源義仲は平家を越中(富山県)の倶利伽羅谷で破り、都へ攻め上る。平家は都を捨てて西へ向かった。平家である忠度も都から去ったはずであった。
薩摩守忠度は、いづくよりや帰られ たり けん、侍五騎、童一人、我が身ともに七騎取つて返し、五条の三位俊成卿の宿所におはして見たまへば、門戸を閉ぢて開かず。
薩摩守忠度は、どこから帰ってこられたのだろうか、侍五騎と童一人、わが身と合わせて七騎で引き返し、五条の三位俊成卿の屋敷にいらっしゃってご覧になると、門の扉を閉じていて開かない。
・いづくよりや帰られたりけむ…作者の感想が挿入されている。
「忠度。」と名のりたまへば、「落人帰り来たり。」とて、その内騒ぎあへり。
「忠度(が参りました)。」と名乗りなさると、「落人が帰ってきた。」と言って、屋敷の内は騒ぎ合っている。
・落人…戦に負けて逃げていく人のこと。平家は義仲に追われて都を出た。
○敗れて都から逃げていった落人の忠度が帰ってきたので、忠度が暴れまわるのではないかと恐れて騒いでいる。

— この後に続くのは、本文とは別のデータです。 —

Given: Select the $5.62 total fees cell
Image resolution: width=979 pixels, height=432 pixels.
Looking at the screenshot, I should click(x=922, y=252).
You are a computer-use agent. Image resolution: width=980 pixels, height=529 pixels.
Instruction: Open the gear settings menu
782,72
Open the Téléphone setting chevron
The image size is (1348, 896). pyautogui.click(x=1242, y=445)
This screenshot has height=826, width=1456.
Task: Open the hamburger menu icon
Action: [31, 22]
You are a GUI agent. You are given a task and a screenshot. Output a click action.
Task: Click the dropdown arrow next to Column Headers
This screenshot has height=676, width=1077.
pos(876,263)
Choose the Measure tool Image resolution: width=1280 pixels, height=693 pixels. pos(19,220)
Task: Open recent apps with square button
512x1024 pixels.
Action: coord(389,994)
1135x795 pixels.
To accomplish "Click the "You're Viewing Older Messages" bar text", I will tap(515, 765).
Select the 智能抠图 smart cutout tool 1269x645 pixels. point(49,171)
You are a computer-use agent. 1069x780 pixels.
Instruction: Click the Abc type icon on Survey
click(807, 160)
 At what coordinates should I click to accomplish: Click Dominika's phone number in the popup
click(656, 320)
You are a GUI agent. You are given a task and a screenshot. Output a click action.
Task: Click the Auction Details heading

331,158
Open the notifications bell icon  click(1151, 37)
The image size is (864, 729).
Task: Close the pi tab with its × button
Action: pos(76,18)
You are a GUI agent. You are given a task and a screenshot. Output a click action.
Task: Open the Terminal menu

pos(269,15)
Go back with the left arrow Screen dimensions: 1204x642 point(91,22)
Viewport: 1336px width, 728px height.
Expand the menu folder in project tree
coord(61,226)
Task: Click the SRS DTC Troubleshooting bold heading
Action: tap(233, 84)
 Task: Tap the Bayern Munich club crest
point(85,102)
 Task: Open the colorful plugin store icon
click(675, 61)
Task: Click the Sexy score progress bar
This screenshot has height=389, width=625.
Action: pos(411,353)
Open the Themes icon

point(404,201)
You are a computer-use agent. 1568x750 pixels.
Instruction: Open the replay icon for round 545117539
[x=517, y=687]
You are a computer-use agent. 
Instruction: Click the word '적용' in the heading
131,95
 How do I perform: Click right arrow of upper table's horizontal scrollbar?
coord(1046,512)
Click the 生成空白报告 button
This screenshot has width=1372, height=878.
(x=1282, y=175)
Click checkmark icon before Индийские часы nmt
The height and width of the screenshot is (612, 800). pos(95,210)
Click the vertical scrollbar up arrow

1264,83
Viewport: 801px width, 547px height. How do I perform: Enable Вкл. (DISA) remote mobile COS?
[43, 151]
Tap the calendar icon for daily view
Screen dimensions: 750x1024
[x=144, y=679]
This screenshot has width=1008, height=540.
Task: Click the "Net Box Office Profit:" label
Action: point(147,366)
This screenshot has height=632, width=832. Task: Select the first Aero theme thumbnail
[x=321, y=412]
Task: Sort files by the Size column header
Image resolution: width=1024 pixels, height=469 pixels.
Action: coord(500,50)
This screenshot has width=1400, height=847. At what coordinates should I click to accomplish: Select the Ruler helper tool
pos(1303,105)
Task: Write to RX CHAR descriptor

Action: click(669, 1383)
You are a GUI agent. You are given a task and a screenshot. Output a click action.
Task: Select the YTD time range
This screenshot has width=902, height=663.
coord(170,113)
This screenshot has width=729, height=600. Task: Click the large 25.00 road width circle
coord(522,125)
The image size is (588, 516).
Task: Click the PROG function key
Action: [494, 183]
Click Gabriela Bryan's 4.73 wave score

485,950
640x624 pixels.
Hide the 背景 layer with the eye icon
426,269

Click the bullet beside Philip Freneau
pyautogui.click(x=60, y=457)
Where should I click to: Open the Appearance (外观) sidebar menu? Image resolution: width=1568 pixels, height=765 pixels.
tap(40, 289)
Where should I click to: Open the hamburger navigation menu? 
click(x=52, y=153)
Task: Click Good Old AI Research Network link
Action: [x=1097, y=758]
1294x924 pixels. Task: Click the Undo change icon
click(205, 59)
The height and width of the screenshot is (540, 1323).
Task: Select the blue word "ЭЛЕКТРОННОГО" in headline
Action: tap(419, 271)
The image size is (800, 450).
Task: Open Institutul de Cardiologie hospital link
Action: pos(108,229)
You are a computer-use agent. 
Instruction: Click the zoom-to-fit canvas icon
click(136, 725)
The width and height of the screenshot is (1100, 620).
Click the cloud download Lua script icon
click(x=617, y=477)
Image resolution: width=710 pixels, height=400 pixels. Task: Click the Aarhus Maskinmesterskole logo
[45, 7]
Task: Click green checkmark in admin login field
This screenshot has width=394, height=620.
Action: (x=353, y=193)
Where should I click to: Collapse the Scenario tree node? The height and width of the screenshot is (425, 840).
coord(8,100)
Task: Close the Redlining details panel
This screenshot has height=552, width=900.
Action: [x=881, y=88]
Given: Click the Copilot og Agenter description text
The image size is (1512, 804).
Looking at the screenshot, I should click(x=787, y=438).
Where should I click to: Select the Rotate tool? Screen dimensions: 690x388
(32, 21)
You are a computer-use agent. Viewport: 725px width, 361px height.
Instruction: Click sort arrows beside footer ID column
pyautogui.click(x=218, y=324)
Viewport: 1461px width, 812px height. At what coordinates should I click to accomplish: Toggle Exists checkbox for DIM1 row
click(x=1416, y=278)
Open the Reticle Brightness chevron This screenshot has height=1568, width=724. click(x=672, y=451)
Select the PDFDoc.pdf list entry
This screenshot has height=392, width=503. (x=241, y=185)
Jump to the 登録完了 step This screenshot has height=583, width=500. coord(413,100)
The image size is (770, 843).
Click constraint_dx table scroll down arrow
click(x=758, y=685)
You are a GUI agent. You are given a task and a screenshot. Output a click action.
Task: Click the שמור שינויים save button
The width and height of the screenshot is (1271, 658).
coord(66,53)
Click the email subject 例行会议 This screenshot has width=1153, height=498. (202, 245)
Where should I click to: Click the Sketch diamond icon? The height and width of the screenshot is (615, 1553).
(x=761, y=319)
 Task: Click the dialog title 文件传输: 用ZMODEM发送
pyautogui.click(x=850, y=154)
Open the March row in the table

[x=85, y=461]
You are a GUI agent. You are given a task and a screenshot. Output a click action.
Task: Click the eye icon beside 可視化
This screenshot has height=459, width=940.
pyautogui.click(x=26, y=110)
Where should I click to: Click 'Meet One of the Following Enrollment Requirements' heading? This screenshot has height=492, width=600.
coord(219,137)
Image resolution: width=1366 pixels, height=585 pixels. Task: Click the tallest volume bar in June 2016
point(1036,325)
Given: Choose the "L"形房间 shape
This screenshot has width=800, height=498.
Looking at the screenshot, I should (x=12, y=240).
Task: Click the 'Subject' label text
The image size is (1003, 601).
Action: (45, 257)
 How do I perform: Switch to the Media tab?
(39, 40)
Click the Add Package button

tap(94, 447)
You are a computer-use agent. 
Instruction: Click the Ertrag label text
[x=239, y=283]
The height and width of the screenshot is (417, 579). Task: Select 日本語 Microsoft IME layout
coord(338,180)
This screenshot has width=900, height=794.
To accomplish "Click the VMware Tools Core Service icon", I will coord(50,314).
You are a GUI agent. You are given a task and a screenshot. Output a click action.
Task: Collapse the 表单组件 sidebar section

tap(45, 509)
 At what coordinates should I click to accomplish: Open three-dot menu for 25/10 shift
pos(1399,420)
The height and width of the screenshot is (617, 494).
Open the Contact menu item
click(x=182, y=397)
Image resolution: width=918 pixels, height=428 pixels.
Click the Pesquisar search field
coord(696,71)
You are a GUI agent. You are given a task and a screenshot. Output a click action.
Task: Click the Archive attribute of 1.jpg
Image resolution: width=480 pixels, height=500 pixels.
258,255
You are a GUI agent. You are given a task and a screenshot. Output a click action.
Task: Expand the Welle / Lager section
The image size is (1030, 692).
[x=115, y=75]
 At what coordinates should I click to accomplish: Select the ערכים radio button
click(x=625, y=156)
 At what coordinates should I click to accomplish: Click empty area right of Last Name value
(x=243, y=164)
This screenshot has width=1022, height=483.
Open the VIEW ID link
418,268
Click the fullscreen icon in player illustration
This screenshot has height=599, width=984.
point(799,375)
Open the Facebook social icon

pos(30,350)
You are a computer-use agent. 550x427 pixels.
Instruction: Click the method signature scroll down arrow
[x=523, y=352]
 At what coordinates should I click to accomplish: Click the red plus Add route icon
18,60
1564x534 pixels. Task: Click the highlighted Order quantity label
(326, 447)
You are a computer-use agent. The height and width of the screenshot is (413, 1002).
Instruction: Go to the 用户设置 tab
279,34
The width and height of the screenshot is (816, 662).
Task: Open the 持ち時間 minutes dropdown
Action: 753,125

薩摩守馬より下り、みづから高らかにのたまひけるは、「別の子細候はず。三位殿に申すべきことあつて、忠度が帰り参つて候ふ。門を開かれずとも、この際まで立ち寄らせ たまへ。」とのたまへば、
薩摩守は馬から下り、自ら声高らかにおっしゃることには「(私が参ったのは)特別な事情があるわけではありません。三位殿(俊成)に申し上げたいことがあって、忠度が帰って参りました。門をお開けにならないとしても、この門の近くまでお立ち寄りください。」とおっしゃると、
・のたまふ…おっしゃる(「言ふ」の尊敬語)
・別の子細候はず…特別な事情があるわけではありません。「候ふ」は丁寧語で、忠度から、屋敷内の人々に対する敬意。
○忠度は、対面がかなわないとしても、せめて俊成に声の聞こえるところに来てもらって、話をしたいと思っている。
俊成卿、「さることあるらん。その人ならば苦しかるまじ。入れ申せ。」とて、門を開けて対面あり。事の体何となうあはれなり。
俊成卿は、「(忠度が帰って来られたのは)しかるべき事情があるのだろう。その人(忠度)ならば差し支えはないだろう。お入れ申し上げろ。」と言って、門を開けてお会いになった。その場の様子は、すべてにわたってなんとなく感慨深いものである。
・さること…忠度が戻って来た事情。
○忠度の人柄を知っている俊成は、忠度が自身の死を覚悟し最後のあいさつに来たことを感じ取り、門を開けて対面した。